Стражи привыкли видеть Акслин слоняющейся вокруг да около и, в конце концов, решили, что она безопасна. Молодой человек, который задержал девушку в первый день, сдержал своё слово и спустя неделю нашёл её. Осмотрев вещи Акслин и не обнаружив среди них оружия (кинжал Акслин не продала, а спрятала в укромном уголке, где привыкла ночевать: внешняя безопасность Цитадели всё ещё не внушала ей доверия), Страж отпустил девушку. А вдобавок сделал ей лучший из всех возможных подарков, о котором она даже мечтать не могла.
– Я разузнал про твоего друга, – сказал он. – Они доставили его в Бастион десять дней назад.
Больше Страж ничего не сказал, но для Акслин этого было более чем достаточно. Наконец-то она обрела уверенность! Теперь Акслин точно знала, где находился Ксейн. И хотя сама она не сумела бы приехать к нему, она могла ждать. Она готова была ждать! В красках представляя тот день, когда Ксейн, возвращаясь обратно, сам проедет через эти ворота.
Шло время. Акслин продала почти всё, что было у неё в дорожном мешке: свои письменные принадлежности, лекарства, некоторые средства защиты от монстров и большую часть запасной одежды. Она продала бы ещё и пальто и не сделала этого только потому, что приближалась зима. Но даже несмотря на это, деньги её, в конце концов, закончились, и девушка начала голодать. Она научилась довольствоваться малым. На рынке у неё была знакомая женщина, которая оставляла ей немного еды, потому что, по её словам, Акслин напоминала ей её собственную дочь, которую сожрали тощие в их родной деревне.
Одежда её превратилась в лохмотья, грязные и дурнопахнущие. Стирать в колодце девушка давно перестала, ведь сменной одежды у неё не было. Запущенный вид Акслин не оставлял никаких сомнений в её нищенском положении. Но даже несмотря на это, однажды ночью двое мужчин набросились на неё и попытались украсть её мешок. Девушка отбивалась, как дикое животное, которое охотники загнали в угол, и, в конце концов, смогла отпугнуть воров с помощью кинжала.

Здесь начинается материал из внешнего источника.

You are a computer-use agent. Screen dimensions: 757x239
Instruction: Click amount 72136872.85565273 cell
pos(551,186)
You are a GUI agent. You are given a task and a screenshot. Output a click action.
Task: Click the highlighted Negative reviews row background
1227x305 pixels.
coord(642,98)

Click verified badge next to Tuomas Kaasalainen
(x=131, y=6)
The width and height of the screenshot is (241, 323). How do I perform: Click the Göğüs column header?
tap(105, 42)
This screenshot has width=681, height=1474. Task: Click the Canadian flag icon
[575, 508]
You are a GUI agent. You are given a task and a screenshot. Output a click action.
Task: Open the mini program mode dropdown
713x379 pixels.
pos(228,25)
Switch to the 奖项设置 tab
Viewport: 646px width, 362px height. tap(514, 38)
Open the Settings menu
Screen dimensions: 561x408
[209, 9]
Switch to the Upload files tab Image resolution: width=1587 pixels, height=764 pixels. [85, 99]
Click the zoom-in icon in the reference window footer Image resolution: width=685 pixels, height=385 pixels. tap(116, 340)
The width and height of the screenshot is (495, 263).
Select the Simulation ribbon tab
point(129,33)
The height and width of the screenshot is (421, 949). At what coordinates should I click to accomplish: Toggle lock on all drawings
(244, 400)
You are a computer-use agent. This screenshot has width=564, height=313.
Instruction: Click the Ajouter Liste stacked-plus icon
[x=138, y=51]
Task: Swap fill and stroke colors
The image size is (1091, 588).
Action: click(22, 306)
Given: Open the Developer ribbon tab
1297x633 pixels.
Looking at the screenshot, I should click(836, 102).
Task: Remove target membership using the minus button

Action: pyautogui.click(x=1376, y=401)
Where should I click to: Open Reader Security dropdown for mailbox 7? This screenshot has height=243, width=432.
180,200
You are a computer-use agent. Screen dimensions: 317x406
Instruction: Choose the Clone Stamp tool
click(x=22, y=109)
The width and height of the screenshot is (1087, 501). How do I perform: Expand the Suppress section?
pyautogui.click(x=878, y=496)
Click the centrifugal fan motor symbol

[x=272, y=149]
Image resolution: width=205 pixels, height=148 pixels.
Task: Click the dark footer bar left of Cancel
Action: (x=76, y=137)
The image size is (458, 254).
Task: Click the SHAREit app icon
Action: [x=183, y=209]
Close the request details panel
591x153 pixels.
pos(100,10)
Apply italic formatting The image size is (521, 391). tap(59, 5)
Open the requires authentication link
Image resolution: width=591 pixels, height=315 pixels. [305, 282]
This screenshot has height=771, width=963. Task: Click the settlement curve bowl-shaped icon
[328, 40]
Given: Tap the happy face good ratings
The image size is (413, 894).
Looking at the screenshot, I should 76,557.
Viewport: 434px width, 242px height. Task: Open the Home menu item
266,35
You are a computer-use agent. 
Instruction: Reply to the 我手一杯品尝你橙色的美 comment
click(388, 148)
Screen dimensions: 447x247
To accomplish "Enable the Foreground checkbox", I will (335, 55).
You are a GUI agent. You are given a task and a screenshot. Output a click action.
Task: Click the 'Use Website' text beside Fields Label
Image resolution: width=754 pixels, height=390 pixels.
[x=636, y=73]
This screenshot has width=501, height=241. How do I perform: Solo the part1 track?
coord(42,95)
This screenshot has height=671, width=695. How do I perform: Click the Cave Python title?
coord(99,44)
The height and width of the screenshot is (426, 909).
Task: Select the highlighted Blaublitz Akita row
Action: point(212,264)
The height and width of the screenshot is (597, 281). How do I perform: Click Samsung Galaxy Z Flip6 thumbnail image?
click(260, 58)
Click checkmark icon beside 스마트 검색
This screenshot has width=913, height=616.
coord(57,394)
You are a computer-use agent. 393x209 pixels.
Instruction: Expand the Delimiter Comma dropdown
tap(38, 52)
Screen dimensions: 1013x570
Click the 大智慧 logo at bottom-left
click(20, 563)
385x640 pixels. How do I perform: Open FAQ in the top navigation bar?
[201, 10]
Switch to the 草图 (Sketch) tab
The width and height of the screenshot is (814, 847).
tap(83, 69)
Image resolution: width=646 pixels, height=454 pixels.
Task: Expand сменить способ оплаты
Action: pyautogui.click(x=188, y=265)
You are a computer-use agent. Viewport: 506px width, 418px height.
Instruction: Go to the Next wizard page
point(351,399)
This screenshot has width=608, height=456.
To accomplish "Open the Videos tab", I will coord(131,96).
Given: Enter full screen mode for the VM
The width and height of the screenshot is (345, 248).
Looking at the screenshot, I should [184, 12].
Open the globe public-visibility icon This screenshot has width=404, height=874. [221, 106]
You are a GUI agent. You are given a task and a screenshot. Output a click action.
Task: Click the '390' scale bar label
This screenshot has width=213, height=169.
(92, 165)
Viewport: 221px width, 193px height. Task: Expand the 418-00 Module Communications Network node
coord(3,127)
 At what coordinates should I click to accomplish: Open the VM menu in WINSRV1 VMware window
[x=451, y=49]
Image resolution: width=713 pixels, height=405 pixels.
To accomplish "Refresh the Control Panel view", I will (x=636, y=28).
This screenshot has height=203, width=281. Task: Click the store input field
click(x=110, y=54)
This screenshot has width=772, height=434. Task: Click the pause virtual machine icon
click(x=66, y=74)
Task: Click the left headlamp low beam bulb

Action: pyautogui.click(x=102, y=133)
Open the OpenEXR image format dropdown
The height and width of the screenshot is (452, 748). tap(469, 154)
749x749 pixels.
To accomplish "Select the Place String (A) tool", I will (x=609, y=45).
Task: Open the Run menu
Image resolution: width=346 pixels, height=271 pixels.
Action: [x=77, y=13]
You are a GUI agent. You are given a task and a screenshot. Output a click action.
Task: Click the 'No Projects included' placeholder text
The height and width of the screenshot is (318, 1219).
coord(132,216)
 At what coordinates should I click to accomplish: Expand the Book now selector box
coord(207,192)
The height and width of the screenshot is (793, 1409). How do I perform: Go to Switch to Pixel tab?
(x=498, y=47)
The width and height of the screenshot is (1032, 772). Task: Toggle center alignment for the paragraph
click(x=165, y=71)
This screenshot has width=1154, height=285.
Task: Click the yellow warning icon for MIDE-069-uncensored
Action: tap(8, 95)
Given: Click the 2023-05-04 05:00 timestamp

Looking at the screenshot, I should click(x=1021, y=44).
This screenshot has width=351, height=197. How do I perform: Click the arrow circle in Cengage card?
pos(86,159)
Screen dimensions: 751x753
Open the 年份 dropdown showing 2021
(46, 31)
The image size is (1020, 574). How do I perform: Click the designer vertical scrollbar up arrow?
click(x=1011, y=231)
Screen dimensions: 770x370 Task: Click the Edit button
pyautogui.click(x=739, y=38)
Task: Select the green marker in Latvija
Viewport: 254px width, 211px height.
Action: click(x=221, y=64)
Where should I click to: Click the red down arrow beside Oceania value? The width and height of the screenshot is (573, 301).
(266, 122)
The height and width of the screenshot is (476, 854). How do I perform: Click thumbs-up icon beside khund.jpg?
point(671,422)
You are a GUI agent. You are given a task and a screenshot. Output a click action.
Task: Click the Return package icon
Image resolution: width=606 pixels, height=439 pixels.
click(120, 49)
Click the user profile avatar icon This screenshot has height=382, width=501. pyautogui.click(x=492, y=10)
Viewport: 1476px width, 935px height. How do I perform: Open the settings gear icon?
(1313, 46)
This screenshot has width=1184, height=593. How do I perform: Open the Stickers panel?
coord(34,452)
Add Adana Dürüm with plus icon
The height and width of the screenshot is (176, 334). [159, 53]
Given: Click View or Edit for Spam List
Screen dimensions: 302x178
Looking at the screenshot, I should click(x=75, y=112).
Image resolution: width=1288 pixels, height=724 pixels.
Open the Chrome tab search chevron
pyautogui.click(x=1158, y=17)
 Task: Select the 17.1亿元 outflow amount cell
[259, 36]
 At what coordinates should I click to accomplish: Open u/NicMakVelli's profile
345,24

На следующий день, решив сообщить Стражам о случившемся, она обнаружила у Северных ворот того самого юношу, который принёс ей новости о Ксейне. На лице Стража читалось: ему неприятно смотреть на неё и быть с ней знакомым.
– Тебе давно надо было покинуть Цитадель, – сказал он при виде её.
Акслин опустила голову и, решив не рассказывать о ночном происшествии, удалилась.
В ту ночь она впервые всерьёз задумалась о своей жизни в Цитадели.
Это было совсем не то, чего она ожидала. Она и представить не могла, что это место сможет изменить её до такой степени. Акслин была известным писарем, хорошим исследователем, авторитетом в области монстроведения. Она также была опытным путешественником и отважным бойцом, сильным человеком, умеющим выживать там, где другие сдаются. И в кого она превратилась? В жалкое никчёмное существо, которое ползало по тёмным грязным переулкам, не в состоянии даже прокормить себя.
Но с другой стороны, что ещё ей оставалось? Её никуда не пускали: ни в центр Цитадели, ни в Бастион. А на этом узком клочке земли между двумя стенами, закрывавшими небо, в этом месте без монстров ценные навыки и знания Акслин не были нужны никому. Даже ей самой.
«Мне нужно было уйти отсюда, когда была возможность», – с предельной ясностью осознала она.
Но может быть, ещё не поздно было это сделать? Может, у неё ещё есть шанс вернуться назад, обосноваться в каком-нибудь дружественном анклаве на западе, где её вспомнят и примут с любовью и где она сможет начать всё сначала… А когда она восстановится, когда найдёт для себя способ выжить в Цитадели… тогда она вернётся. И заберёт то, что так несправедливо у неё отняли. Однако у Акслин не было шансов воплотить свою идею в жизнь, потому что в ту же ночь на рассвете воры, которых она прогнала накануне, вернулись, прихватив с собой троих своих товарищей. Они вытащили девушку из укрытия, отняли у неё мешок и вытряхнули из него немногочисленные пожитки, включая кинжал, за которым они и пришли.
Когда один из бандитов приставил лезвие к горлу Акслин, девушка задрожала.